Measure Tail Latency
The average latency is not what your users experience. The p95 and p99 latency determine the experience of your most frustrated users. A model with good average latency but terrible p99 latency will generate complaints.
Dimension 4: Reliability Assessment
Error Rates
Track how often each model:
- Returns an error response
- Times out
- Returns malformed output (invalid JSON, truncated response, etc.)
- Returns output that is technically valid but useless (empty response, repetitive text, etc.)
Run enough requests to get statistically meaningful error rates. A hundred requests is not enough — aim for at least a thousand.
Output Consistency
For the same input, how consistent is the model's output? Run the same inputs multiple times and measure variance. Some applications need high consistency (structured data extraction). Others tolerate variance (creative writing).
Degradation Patterns
Does the model degrade gracefully or catastrophically? When it fails, does it produce slightly worse output or completely unusable garbage? Graceful degradation is much easier to handle in production.
Dimension 5: Operability
API Stability and Versioning
How does the provider handle model updates? Can you pin to a specific model version? Will your prompts break when the model is updated? Providers with clear versioning and deprecation policies are significantly easier to work with.
Monitoring and Observability
Does the provider offer usage dashboards, cost tracking, and quality metrics? Can you export logs for your own monitoring? The ability to debug production issues quickly depends on the observability tools available.
Rate Limits and Quotas
What are the rate limits for each model? Can you get higher limits if needed?

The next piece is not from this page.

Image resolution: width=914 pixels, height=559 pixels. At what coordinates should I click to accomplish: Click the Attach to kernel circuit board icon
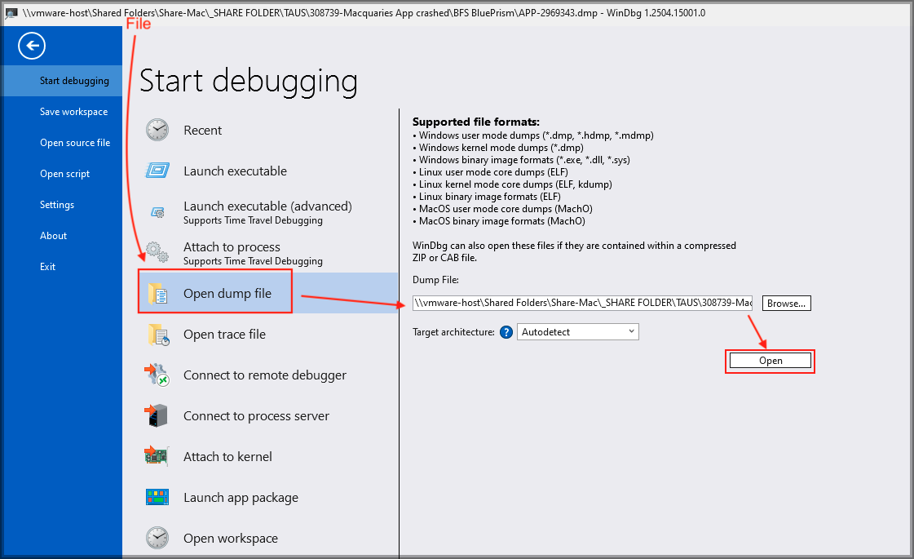157,456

Rate limit handling should be part of your evaluation — test what happens when you hit the limit.
Fallback Compatibility
If your primary model goes down, how easy is it to fall back to an alternative? Models with similar APIs and prompt formats make fallback strategies simpler.
The Evaluation Process
Here is the practical process I follow:
- Day 1: Define your evaluation criteria and build the test suite
- Day 2: Run quality evaluations across all candidate models
- Day 3: Run cost analysis and latency testing
- Day 4: Run reliability tests (higher volume, extended duration)
- Day 5: Analyze results, make decision, document rationale
Document everything. Your evaluation data becomes invaluable when you need to re-evaluate in six months.
FAQ
How often should I re-evaluate models?
Every three to six months, or whenever a major new model is released. The model landscape changes fast, and your optimal choice today may not be optimal in six months.

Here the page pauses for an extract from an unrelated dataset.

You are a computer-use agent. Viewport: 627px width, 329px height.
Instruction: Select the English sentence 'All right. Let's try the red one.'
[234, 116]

Should I use multiple models in production?
Yes, if different parts of your application have different requirements. A cheap, fast model for simple classification and a more capable model for complex generation is a common and cost-effective pattern.
What about open-source models?
Include them in your evaluation. Self-hosted open-source models can be significantly cheaper at scale and give you more control. The tradeoff is operational overhead. Evaluate whether your team can handle the infrastructure.
How do I handle model deprecation?
Always have a migration plan. Pin to specific model versions, maintain your evaluation test suite, and test new versions before switching. Providers typically give advance notice before deprecating a model.